:: Data rows ::
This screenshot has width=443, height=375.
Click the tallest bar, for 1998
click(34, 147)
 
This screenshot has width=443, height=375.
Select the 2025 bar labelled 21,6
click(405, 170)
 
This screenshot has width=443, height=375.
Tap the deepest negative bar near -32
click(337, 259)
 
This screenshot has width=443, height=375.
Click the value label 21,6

:: Given instruction ::
Rewrite every one of the records above in full, requests included, and raise each coordinate in the answers by 50.

:: Task response ::
This screenshot has width=443, height=375.
Click the tallest bar, for 1998
click(84, 197)
 
This screenshot has width=443, height=375.
Select the 2025 bar labelled 21,6
click(455, 220)
 
This screenshot has width=443, height=375.
Tap the deepest negative bar near -32
click(387, 309)
 
This screenshot has width=443, height=375.
Click the value label 21,6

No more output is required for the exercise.